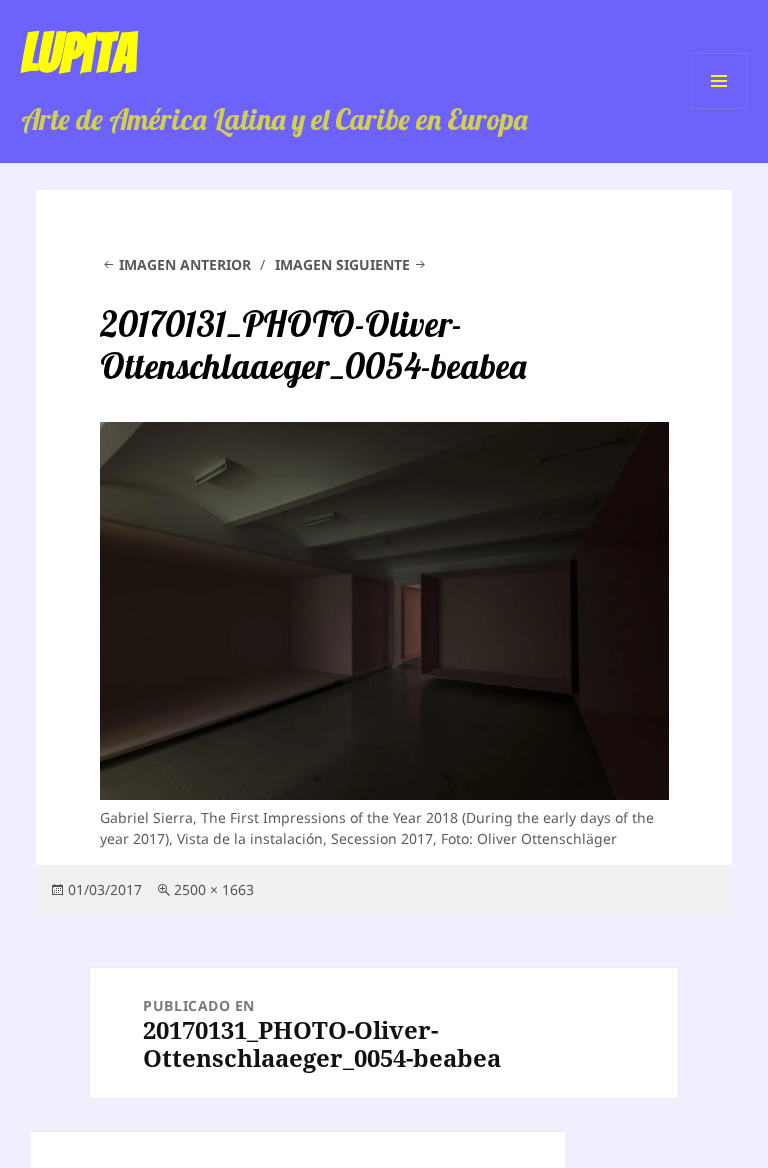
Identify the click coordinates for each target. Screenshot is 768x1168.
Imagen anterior (185, 264)
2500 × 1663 (214, 889)
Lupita (78, 53)
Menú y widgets (719, 108)
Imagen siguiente (342, 264)
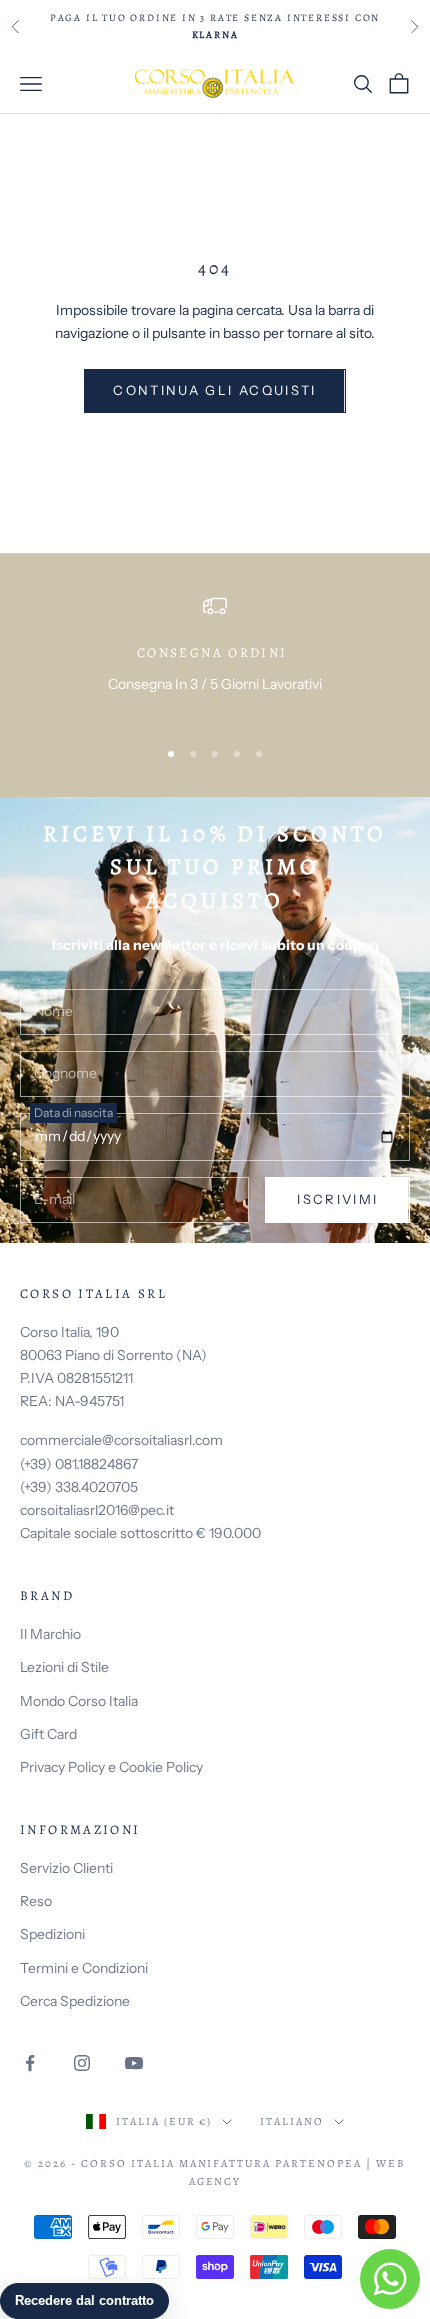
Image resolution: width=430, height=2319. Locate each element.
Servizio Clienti (66, 1868)
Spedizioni (52, 1934)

........

- [About this task] Pull out every line of the entries that includes the word "each".

- [Problem solution]
Identify the click coordinates for each target. Screenshot is 768x1168.
Image resolution: width=430, height=2319. Locate each element.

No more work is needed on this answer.